The board of directors should do anything that they can in order to make the firm profitable. They need to make sure that management should act responsibly. The board was acting kind of like management instead of acting like an independent board. Question 3 do not think that the board fulfilled their fiduciary obligations and responsibilities because they should not have put that much risk on the firm. The amount of risk that the board put on the firm put the firm in a bad position essentially leading it to its bankruptcy.
Lehman Brothers at the time had approximately $650 billion to $700 billion of assets on its balance sheet, most of it tied to the supreme market. With this being said, Lehman Brothers strategy focused on the supreme and commercial real estate markets. Their tragedy was fully endorsed by the board of directors, which involved heavily borrowing to make increasingly risky loans. These loans took its leverage ratio up to 30 times its underlying stockholder’s equity.

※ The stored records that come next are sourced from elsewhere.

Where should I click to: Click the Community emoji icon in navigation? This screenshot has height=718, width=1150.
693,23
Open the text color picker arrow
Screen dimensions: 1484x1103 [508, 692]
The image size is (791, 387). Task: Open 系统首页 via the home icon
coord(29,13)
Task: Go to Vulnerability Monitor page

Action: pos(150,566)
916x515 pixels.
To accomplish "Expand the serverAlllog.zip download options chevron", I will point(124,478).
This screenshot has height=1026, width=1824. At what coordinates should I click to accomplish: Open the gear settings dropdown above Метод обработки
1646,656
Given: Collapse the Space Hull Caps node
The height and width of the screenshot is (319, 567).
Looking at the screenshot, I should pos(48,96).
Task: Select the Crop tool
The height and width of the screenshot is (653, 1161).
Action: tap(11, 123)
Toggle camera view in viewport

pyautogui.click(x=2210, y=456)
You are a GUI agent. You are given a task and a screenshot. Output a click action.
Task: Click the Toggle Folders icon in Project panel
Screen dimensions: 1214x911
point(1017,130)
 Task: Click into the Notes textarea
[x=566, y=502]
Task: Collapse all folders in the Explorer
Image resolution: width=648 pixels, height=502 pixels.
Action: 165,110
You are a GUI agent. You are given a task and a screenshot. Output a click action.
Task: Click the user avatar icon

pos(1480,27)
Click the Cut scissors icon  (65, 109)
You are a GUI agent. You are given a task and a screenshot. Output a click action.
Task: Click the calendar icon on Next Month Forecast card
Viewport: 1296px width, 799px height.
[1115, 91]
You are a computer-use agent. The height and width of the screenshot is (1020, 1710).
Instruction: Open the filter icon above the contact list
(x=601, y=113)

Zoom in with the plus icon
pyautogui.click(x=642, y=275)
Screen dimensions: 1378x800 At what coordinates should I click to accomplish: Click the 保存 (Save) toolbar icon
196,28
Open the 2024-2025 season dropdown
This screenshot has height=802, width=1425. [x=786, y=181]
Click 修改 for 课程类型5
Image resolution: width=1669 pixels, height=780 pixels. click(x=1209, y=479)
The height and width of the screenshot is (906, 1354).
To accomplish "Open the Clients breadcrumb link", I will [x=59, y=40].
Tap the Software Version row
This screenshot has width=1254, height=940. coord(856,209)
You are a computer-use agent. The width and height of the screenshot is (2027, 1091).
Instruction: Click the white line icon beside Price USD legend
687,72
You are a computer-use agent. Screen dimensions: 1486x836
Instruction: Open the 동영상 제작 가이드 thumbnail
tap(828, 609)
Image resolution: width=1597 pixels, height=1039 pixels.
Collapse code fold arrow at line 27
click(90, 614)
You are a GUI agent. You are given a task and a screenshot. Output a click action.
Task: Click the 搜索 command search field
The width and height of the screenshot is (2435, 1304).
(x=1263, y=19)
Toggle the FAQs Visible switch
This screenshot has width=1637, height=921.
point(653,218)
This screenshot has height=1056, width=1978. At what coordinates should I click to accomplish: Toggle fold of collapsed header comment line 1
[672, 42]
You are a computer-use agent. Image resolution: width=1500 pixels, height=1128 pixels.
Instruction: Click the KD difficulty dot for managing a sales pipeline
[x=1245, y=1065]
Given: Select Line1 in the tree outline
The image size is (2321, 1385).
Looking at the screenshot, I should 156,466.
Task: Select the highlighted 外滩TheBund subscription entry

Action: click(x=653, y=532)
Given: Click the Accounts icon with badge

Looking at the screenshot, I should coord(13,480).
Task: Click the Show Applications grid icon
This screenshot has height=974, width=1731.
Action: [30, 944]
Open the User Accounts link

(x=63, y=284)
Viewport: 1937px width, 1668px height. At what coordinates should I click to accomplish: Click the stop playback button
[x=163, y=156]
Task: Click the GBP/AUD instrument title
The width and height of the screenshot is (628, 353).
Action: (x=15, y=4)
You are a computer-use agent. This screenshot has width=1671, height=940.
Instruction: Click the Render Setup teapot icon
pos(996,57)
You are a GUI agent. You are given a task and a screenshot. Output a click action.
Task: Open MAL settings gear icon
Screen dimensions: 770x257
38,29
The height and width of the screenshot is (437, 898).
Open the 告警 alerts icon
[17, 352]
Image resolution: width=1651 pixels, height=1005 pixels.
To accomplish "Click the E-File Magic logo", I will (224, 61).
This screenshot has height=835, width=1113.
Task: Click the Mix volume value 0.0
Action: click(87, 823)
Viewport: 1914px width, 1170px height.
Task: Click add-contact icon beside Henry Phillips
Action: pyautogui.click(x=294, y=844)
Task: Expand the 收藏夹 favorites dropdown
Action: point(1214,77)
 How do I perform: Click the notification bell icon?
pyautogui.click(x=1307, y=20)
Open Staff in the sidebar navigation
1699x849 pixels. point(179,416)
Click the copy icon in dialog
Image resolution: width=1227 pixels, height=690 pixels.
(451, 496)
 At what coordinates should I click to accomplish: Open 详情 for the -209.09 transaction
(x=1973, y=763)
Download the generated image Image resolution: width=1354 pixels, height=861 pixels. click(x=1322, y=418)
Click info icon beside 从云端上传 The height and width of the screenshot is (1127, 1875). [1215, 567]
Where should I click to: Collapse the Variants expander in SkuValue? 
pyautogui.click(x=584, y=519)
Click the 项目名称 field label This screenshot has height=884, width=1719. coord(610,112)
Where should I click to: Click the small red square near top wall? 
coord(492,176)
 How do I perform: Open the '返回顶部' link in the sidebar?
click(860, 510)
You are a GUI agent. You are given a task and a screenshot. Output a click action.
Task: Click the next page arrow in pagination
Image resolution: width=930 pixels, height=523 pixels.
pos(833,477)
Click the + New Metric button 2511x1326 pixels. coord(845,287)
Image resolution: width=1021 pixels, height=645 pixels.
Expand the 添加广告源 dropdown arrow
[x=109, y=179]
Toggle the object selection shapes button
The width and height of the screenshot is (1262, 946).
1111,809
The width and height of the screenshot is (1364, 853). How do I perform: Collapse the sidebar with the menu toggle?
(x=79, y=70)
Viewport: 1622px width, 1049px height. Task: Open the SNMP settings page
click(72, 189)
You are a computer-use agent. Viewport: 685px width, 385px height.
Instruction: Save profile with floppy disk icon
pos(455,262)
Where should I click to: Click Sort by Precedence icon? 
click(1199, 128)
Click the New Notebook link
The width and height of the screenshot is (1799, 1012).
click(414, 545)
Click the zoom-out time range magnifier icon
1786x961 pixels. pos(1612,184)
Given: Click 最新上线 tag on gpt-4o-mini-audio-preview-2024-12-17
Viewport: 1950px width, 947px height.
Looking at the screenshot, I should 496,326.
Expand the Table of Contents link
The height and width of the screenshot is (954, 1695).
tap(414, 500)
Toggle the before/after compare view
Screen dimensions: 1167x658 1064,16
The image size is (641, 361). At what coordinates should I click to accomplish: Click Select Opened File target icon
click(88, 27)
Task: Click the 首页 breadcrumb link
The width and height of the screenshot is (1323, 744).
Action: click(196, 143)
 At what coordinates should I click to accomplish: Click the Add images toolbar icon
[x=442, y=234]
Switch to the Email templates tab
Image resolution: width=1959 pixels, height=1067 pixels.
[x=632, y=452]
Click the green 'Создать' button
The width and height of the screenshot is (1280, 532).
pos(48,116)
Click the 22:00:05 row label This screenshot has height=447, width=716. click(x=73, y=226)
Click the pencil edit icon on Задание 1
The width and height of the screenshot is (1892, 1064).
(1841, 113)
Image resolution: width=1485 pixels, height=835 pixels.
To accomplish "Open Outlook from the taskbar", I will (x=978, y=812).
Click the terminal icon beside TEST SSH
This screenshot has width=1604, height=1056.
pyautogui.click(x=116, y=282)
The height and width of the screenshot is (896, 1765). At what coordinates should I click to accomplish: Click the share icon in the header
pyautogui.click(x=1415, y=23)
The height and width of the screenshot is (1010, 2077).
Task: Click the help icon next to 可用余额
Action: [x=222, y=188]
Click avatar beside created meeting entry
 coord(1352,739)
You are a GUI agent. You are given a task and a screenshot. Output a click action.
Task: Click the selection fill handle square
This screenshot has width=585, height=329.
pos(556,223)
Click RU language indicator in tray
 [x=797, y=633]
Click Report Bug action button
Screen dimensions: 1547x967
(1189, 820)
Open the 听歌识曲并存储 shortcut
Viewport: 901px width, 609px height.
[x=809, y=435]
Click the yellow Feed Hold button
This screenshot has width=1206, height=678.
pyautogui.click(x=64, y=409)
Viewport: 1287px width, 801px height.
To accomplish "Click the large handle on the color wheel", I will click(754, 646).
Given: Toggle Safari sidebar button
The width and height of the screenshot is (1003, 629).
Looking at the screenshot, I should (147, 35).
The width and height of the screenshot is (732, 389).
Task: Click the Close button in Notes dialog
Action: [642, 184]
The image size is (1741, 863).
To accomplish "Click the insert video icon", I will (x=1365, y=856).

By Lehman Brothers Board of directors fully endorsing such a risky strategy, this was not fulfilling their fiduciary obligations. Question 4 Because Dick Full was part of management and the board of directors, find this to be an agency problem which was hurtful to the firm itself. Because of this, Dick Full was able to make decisions big decisions in his management role and also big decisions in his board member role. These two types of decisions can conflict at times and cause bad judgment for the firm leading it to its bankruptcy.
In his board member role, Dick might be thinking more about the shareholders. Since he was also on the management side of things, he was probably still thinking in terms of his shareholders instead of what might be better for the company in the long run. Question 5 In my opinion, the board of directors should have waited to file for bankruptcy. The Barfly’s deal was so close to happening that if they delayed their decision and tried to work out a better deal since clearly Barclay was a attention prospect then they could have possibly figured out a solution.
The board should have been looking out for their shareholders and not have given in so easily to the government. Question 6 The implication that Dick Full was both the CEO and COB. One major theoretical perspective is the duality literature of the situation. Board independence is one of the most important aspects for decision effectiveness. This implication also causes an agency problem which is another theoretical perspective. This is the root cause to corporate governance failures. By monitoring this problem the firm could have avoided their unfortunate outcome.